Facial recognition technology

Facial recognition technology

In 2018 we realise that Facebook is now doing facial recognition even on photos you're untagged in.

The myth of the surveillance society is nothing more than a myth. Just because there are security cameras in every street corner, it doesn't mean that it's infallible or that CCTV is delivering a safer society. When it comes to real-life situations, camera-based visual surveillance is not really accurate nor practical because you ultimately you need a human to watch the footage as they cannot rely on technology alone. For instance, during the 2011 London riots, facial recognition software contributed to just one arrest out of the 4,962 that took place. That is why visual surveillance still relies on people watching hours of footage - which is time consuming and unsustainable.

Software advances made in DNA sequence analysis could be a game changer in the field of video analysis software. These software tools and techniques, which treat video as a scene that evolves in the same way DNA does, could revolutionise automated visual surveillance.

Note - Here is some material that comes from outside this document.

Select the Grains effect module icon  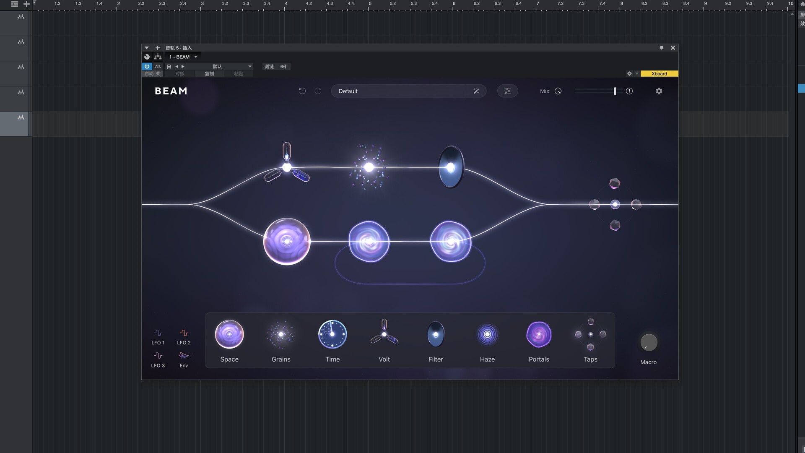pos(281,334)
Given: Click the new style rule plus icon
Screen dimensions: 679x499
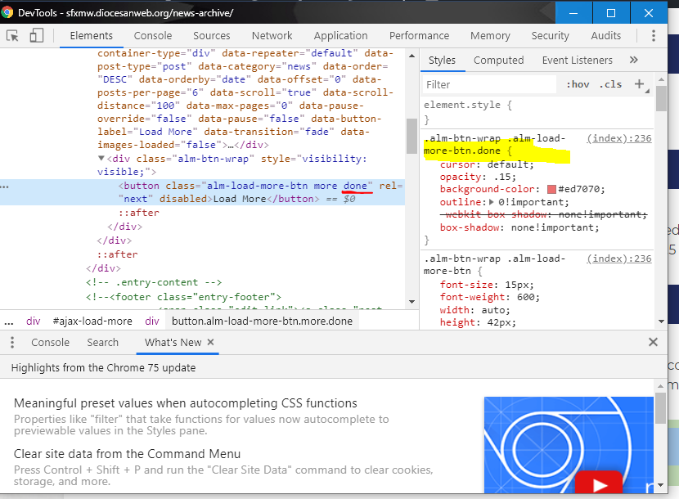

While CCTV cameras create endless and complex video footage to analyse, automate video surveillance remains limited to tasks in relatively controlled environments. Although it is easy to detect a trespasser into somebody's property can be complete quite accurately, analysing footage of groups of people or identifying someone in particular in a public space is not as accurate since outdoor scenes vary and change so much.

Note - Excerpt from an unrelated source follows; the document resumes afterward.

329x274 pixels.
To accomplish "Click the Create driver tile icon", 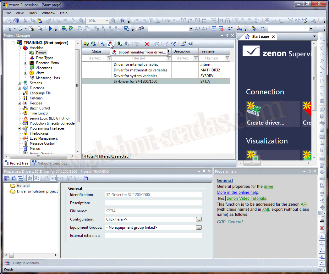I will click(255, 109).
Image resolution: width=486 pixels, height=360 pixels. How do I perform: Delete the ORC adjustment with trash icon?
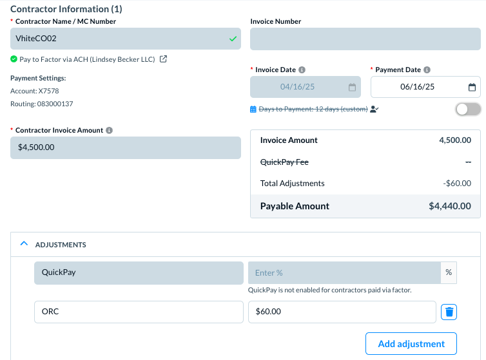click(449, 312)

The way to improve automated video analysis is by devising a software that can deal with this variability rather than treating as an inconvenience. One area that deals with large amounts of very variable data is genomics. The three billion DNA characters of the first human genome (the entire set of genetic data in a human) were sequenced in 2001, and since then, the production of this kind of genomic data has increased at an exponential rate. Given the amount of this data and the degree to which it can vary has led to vast amounts of money and resources being deployed to develop specialised software and computing facilities to handle it.

Thanks to this software, today it's possible for scientists to relatively easily access genome analysis services to study all sorts of things, including how to combat diseases and design personalised medical services, and even uncovering the mysteries of human history.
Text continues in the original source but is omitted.